In her early fifties Sandy Broyard lost the man she had married at 23, long-time book critic, book review editor, and essayist for The New York Times, Anatole Broyard. Standby is her memoir of the time immediately preceding her husband's death to five years later, when she had achieved a sort of peace, but was still mourning Anatole. This is Sandy's story, but Anatole is a large presence in it, and there is a sense that his rather forceful character left a larger than life imprint. The result is that Standby is like the memoir of a relationship, one partner emerging with an unfamiliar freedom overshadowed by grief.

Sandy Broyard is a trained dancer, a psychotherapist, social worker, and now writer; clearly a woman with a formidable range of talents. In 1990 her husband died of prostate cancer, a debilitating, painful, and rapidly progressive disease. The early pages of the memoir recount the effect of the illness on a proudly athletic and physical man. Reflections on the cruelty of a sudden physical decline recur as a motif throughout the book. Brought low by grief, Broyard is at times helpless as she deals with the usual raft of practical and emotional tasks that attend the death of a spouse and life as a widow. In Broyard's case she was also faced with the death of her brother in the same year and, soon after, her own surgical treatment for cancer. Death and mortality are ghostly companions that stalk the pages.

The title of the book is taken from the periods of waiting for the ferry to Martha's Vineyard where Broyard lives much of the time. Indeed "standby" is something of a metaphor for the uncertain pause in Broyard's life as she contemplates a future without her life partner.
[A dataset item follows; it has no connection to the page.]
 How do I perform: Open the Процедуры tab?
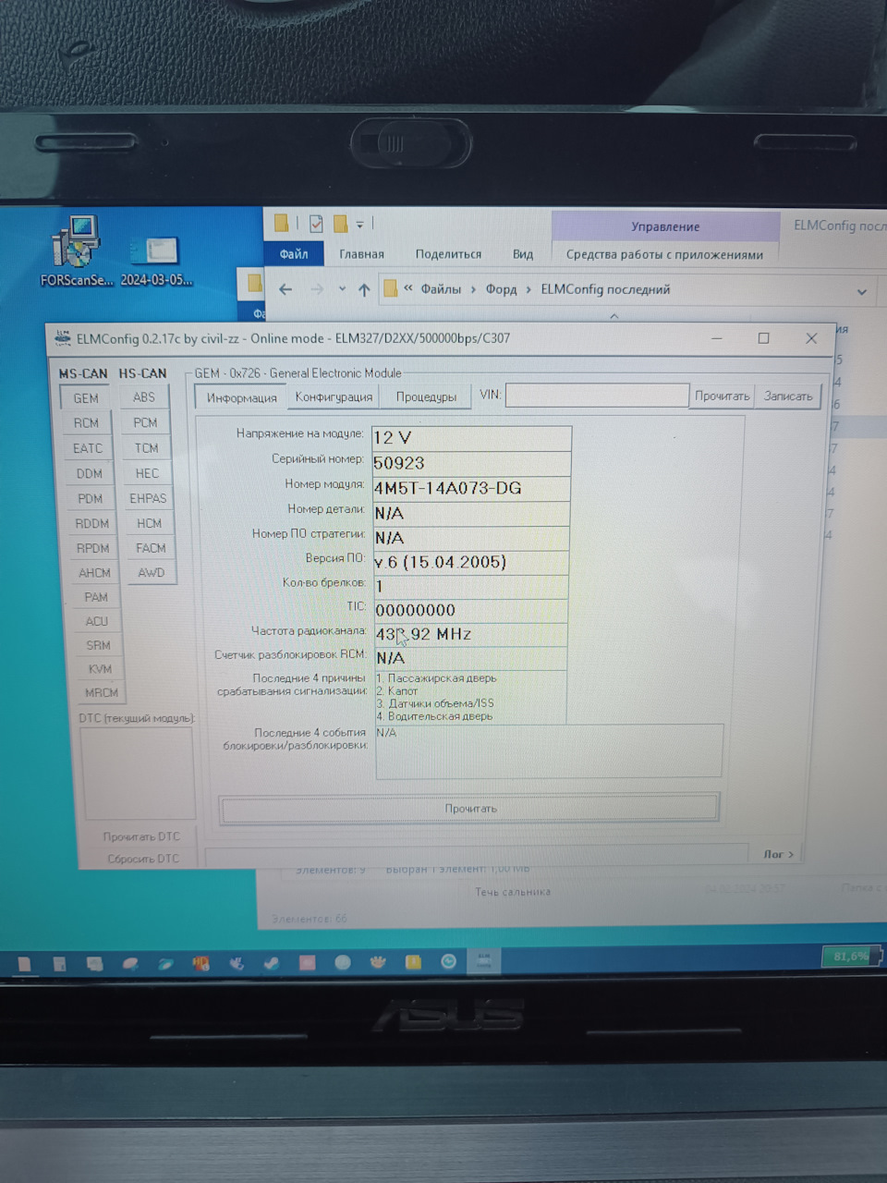pos(426,397)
At times it seems some new normality is emerging; the possibility of a new relationship, a change in location, the resumption of her interest in dancing. But as Broyard comments in one of many reflections on the finality of death, there is no end to the loss, and no balm that can finally soothe the pain of loss. Broyard explores some fairly far out therapies, including "soul retrieval" with the shaman River. Having established that there are soul fragments which Broyard needs to reclaim, River places her mouth on Broyard's head and blows back the errant fragments. At another point Broyard talks about getting in touch with her ditzy blonde, a down to earth and self deprecating commentary on her struggle with grief.

Broyard talks a lot about her husband's writing; how important it was to him, and how driven to perfection he was. Anatole comes across as somewhat irascible. The word "impatient" is used frequently, and I had the feeling that Broyard's reflections are not those that could have easily been shared with the living Anatole. Indeed, there is a lot about Anatole that is not told in this memoir. That is understandable; a shared life will contain mysteries that are known only to those who share them. But much that is not discussed in this memoir is well known publicly, and must surely have been as pertinent in death as it was in life. Anatole Broyard was not an ordinary man, and a lifelong relationship with him must have been anything but ordinary.

There is at times a whimsical tone to Broyard's writing. Day to day accounts of mundane events are laced with childhood memories, especially of a trip to her ancestral home of Norway. The sense is that the calamity of her losses requires a thorough revision of her life. Every important memory needs to be re-experienced, as if by a new person. Events and experiences are recounted in detail and, at times, frenetically. The work feels unedited in places, with random musings attached to descriptions, showing the chance meanings that sometimes appear immanent in innocent coincidences. The style of the book captures the mood of journal notes made in unguarded moments as thoughts flood in uninvited, lead in seemingly random directions, always returning to the themes of grief and loss. There are perhaps too many reminders that Anatole wrote his own memoir, "Intoxicated by My Illness", occasioned no doubt by Broyard's work in editing Anatole's unfinished writing.

At heart Standby is a memoir of grief, a grief that is palpable on the page. It offers no remedies or simple solutions, but portrays grief as a many-sided experience; the constant companion of the bereaved. Yet even in the persistent presence of grief Broyard's memoir is a testament to continuity and resilience.